Background: In COPD patients, there is reduced vascularity and inflammation of the bronchi, which may have opposite effects on bronchial blood flow (QAW). We studied the relationship of QAW with the fraction of exhaled nitric oxide (FENO), which is a potent vasodilator. We also investigated the vascular response to budesonide and a β2-agonist.
Methods: We measured QAW in 17 patients with COPD (mean [± SEM] age, 67 ± 3 years; 10 male patients; mean FEV1, 57 ± 3% predicted; mean FEV1/FVC ratio, 54 ± 4%), all of whom were ex-smokers, and in 16 age-matched nonsmoking volunteers (mean age, 64 ± 4 years) and compared this to FENO. QAW was measured using the acetylene dilution method.

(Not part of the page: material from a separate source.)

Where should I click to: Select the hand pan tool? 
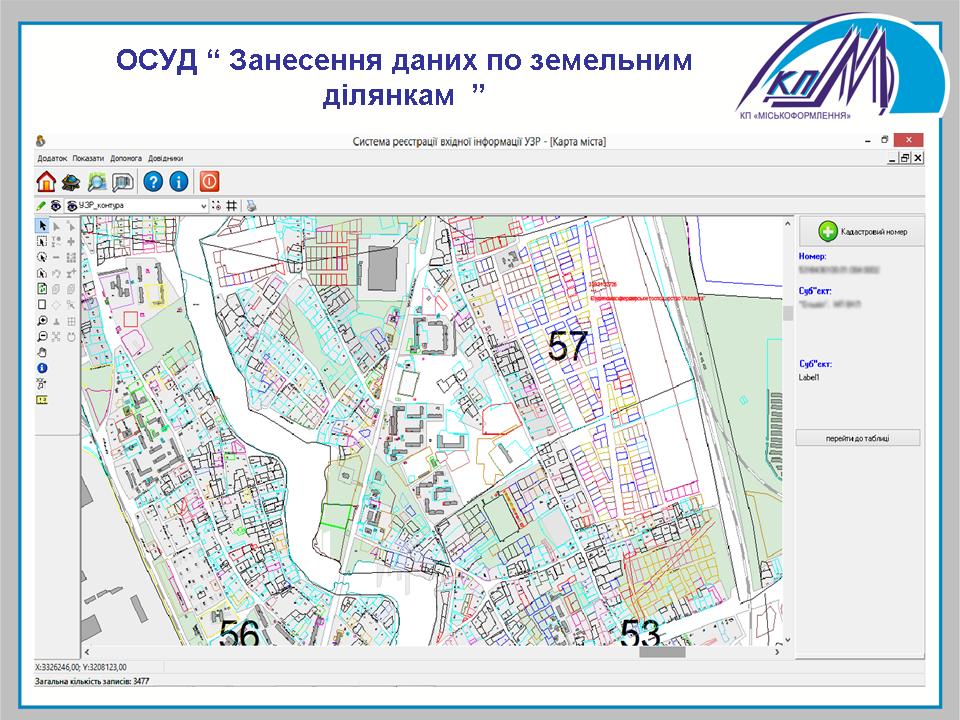[x=42, y=352]
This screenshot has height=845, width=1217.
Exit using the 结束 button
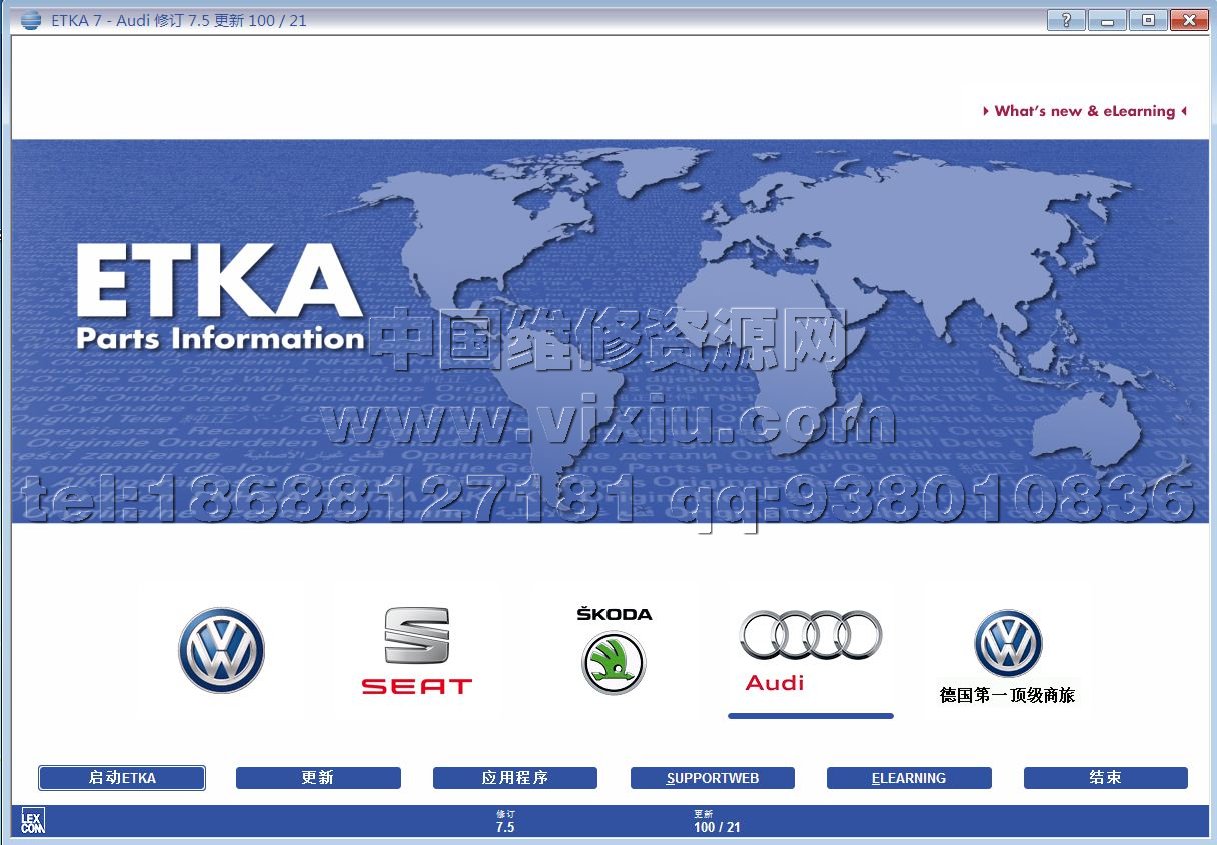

Results: Mean QAW was similar in patients with COPD (34.29 ± 1.09 μL/mL/min) compared to healthy subjects (35.50 ± 1.74 μL/mL/min; p > 0.05) and was not affected by long-term treatment (35.89 ± 1.63 μL/mL/min) or short-term treatment (32.50 ± 1.24 μL/mL/min; p < 0.05) with inhaled budesonide. QAW positively correlated with the diffusion of carbon monoxide (ie, carbon monoxide transfer coefficient: r = 0.74; p < 0.05). FENO levels were mildly elevated in steroid-treated patients (10.89 ± 0.87 parts per billion [ppb]) and untreated patients (9.40 ± 0.86 ppb) compared to the control group (8.22 ± 0.57 ppb; p < 0.05) and were correlated with QAW (r = 0.6; p < 0.05). Ten minutes after the inhalation of 200 μg of albuterol, QAW was more elevated in healthy control subjects (59.33 ± 2.40 μL/mL/min) compared to COPD patients (38.00 ± 0.58 μL/mL/min; p < 0.05), indicating that COPD patients may have a reduced bronchial vascular reactivity.
Conclusions: QAW is normal in COPD patients and is not affected by therapy with inhaled corticosteroids or β2-agonists. In addition, QAW correlates with levels of FENO, which may have a regulatory role.